1500 BC ish The very first Greek hero, Cadmus, hero-es. His daughter is Semele.

1450-1400 BC Competition between Athena and Poseidon renames Attica to Athens. Poseidon makes a nice fountain but gets so mad he leaves it behind.
- Semele births Dionysus -- in fic: twice born in 1440s, ascends around 1380s, throned around 1300. At one point he is tasked with slaughtering his way through India (Dionysiaca). He does it a little too well. [CH5]

1400 BC ish Perseus the First gets his happily ever after. The first Pegasus emerges.
- Zeus abducts Ganymede by eagle, pays the dad two horses that are used to establish a city called Troy with the non-abducted son, Ilus. For now, the city is called Ilion. [CH5]

1380 BC ish Zeus is overthrown and chained to his bed. Hera, Poseidon, Athena, and Apollo are tasked with asking him to rule better. They don't do it very nicely. Zeus, pissed off, is freed (by Thetis) and punishes them:
- In fic: Athena, usually unpunished in stories, swears an oath of fealty.
- Poseidon and Apollo are assigned to build the walls of Ilion/Troy. In fic: Amphitrite and Themis guard their domains, respectively. Part way through, Apollo builds temples.
- Hera is hung over the edge of Chaos. Some sources claim that this wasn't punishment for the coup but for being cruel to Zeus' kids (aka Herakles). In fic: Hera's punishment is to swear off kids, so she kills every killable child of Zeus. After that, she gets hung in time out.
- Unrelatedly, Dionysus ascends very soon after. Core Memory unlocked.

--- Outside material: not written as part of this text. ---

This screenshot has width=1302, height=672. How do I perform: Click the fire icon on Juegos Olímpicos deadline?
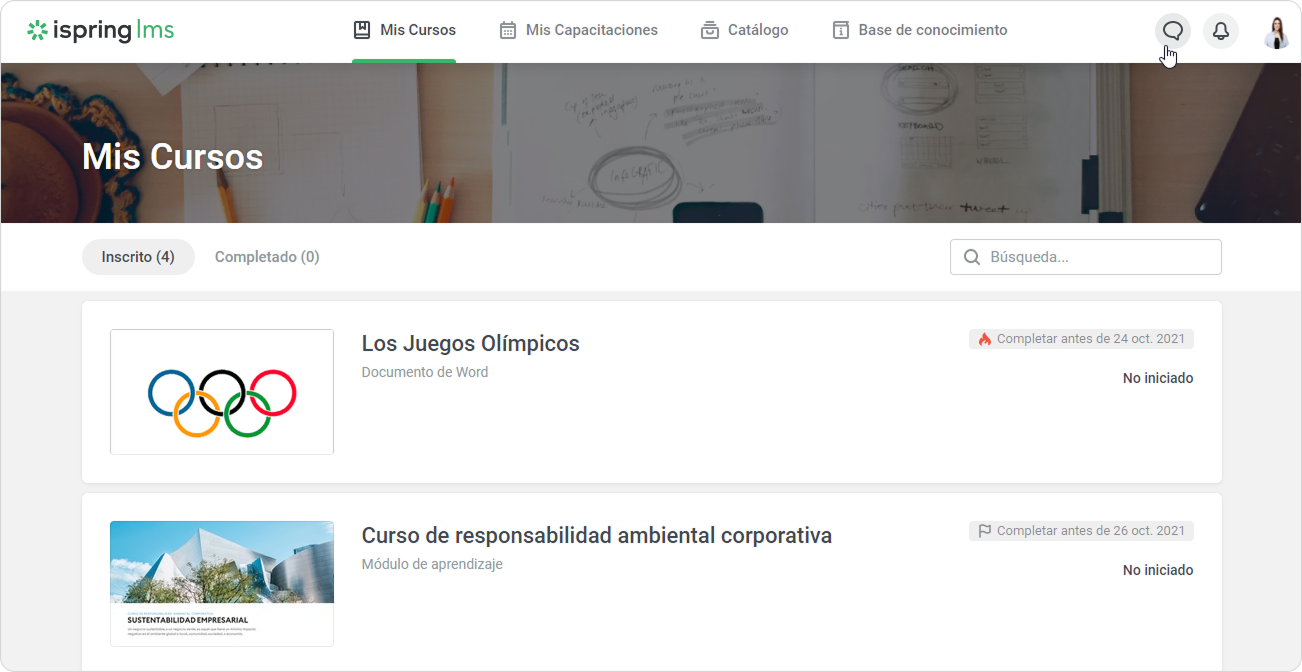click(x=984, y=339)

1360 BC ish Bellerophon keeps fucking up, including a defining moment when he tries to fly onto Olympus and gets blasted out of the sky. [CH3]

1280 BC ish Poseidon and Apollo's punishments end. In fic: Poseidon goes to get his fountain back and realizes it's missing. Apollo, meanwhile, hits up his local prophecy dealer.

1300-1240 BC ish Starting the Age of Heroes.
- The Golden Fleece has been found! Jason (not a demigod) and Medea (sorceress legacy of Helios) become bitter exes. Medea marries into Athens and later tries to kill Theseus.
- Herakles tagged along with the Argonauts for a bit. He has not begun his trials. He may, in fact, be happily married.
- Zoe Nightshade has not yet crafted her sword [CH1] or joined the Hunt.
- Theseus is King of Athens. In the process he has: uprooted Medea, killed the Minotaur, ditched Ariadne, met the Amazons (carnally), and more. He has recently sired a son by an Amazon (either Hippolyta or Antiope, both daughters of Ares) named Hippolytus.
- Oedipus is king. In fic: Implied his absurd fate is because his parents visited Delphi at a Bad Time. [CH5]

also 1240 BC ish, on a Winter Solstice Gaea is stirring and the Gigantomachy is near. In fic: Gaea finally tries to use the fountain and Percy springs forth from it and fends off a giant [CHAPTER 1].